### THE TASK:
Copy exactly the lines of the records below, starting at the line that contains "You are a GUI" and continuing through the last line, both included; omit any pictures.

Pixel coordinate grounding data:
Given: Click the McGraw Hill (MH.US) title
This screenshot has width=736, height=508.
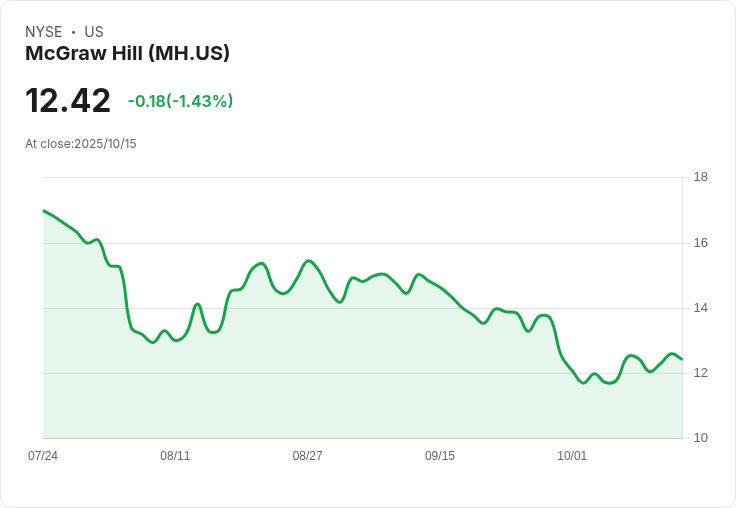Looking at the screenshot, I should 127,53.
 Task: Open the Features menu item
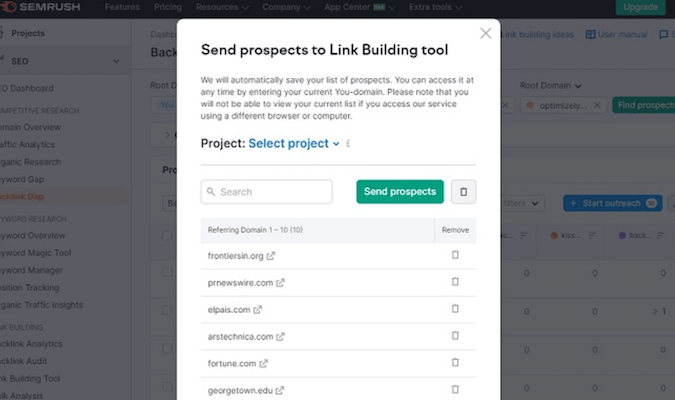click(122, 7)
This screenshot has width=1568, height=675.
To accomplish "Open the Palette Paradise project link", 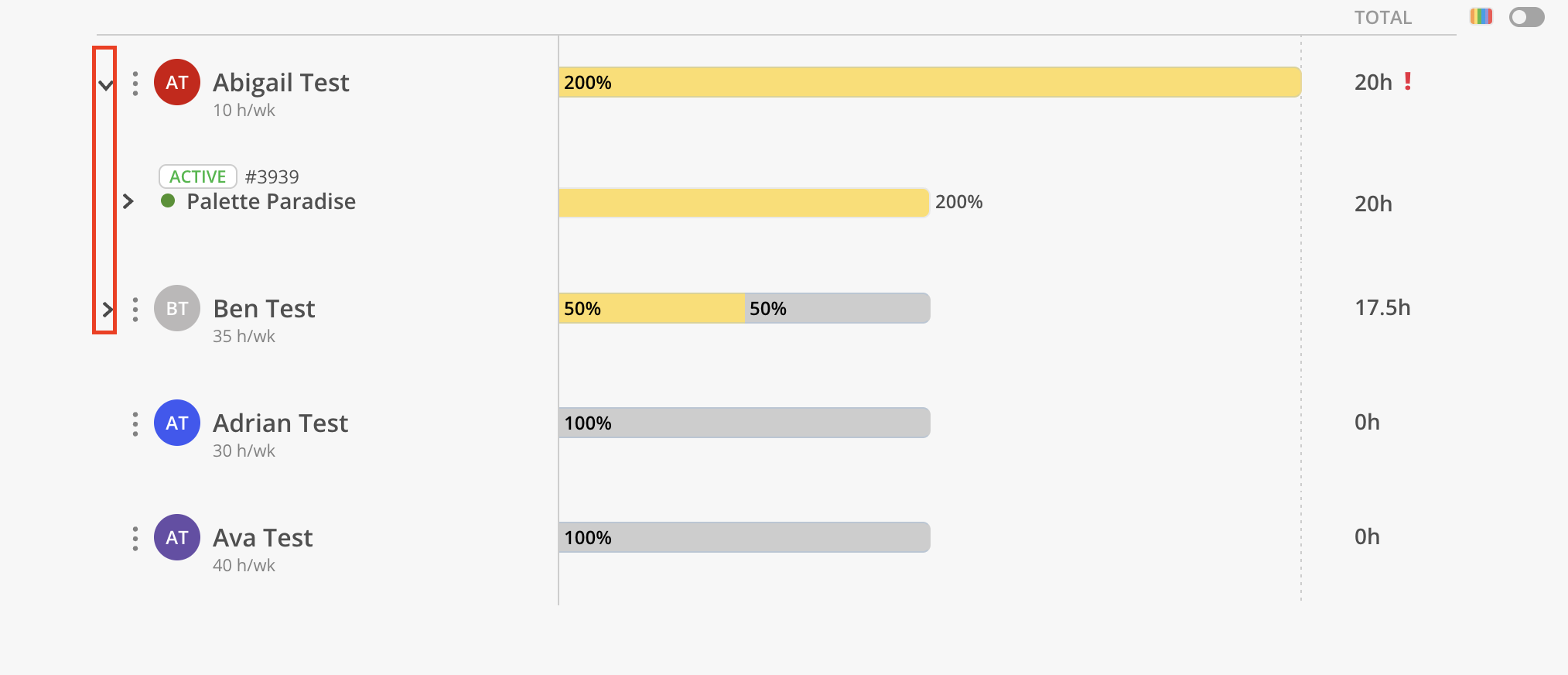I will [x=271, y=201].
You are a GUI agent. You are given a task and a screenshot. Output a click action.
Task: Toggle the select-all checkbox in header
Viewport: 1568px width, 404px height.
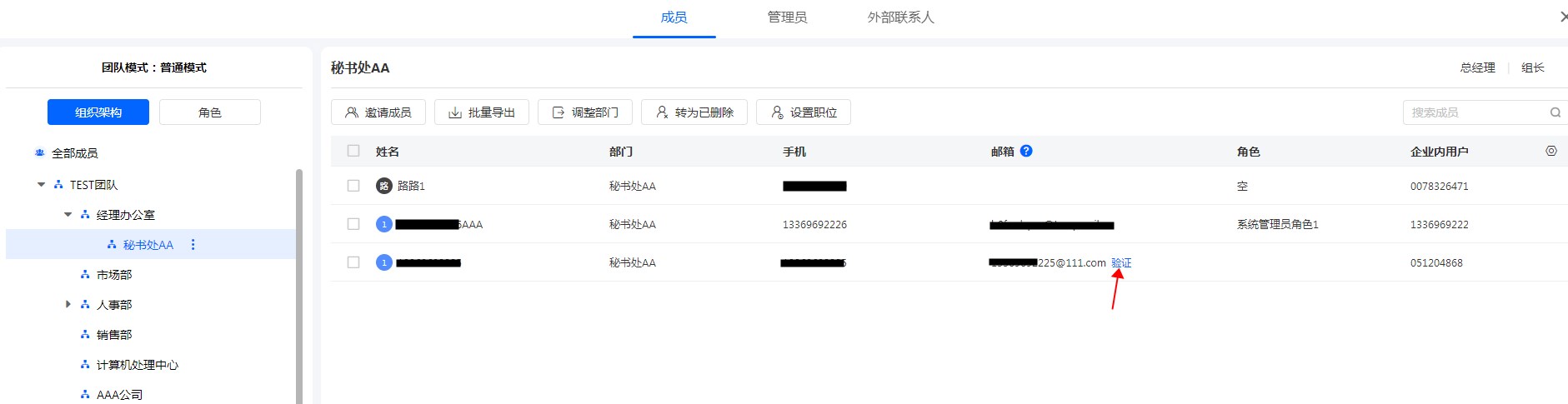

### OUTPUT FOR THIS TASK:
You are a GUI agent. You are given a task and a screenshot. Output a click action.
Task: Toggle the select-all checkbox in header
Viewport: 1568px width, 404px height.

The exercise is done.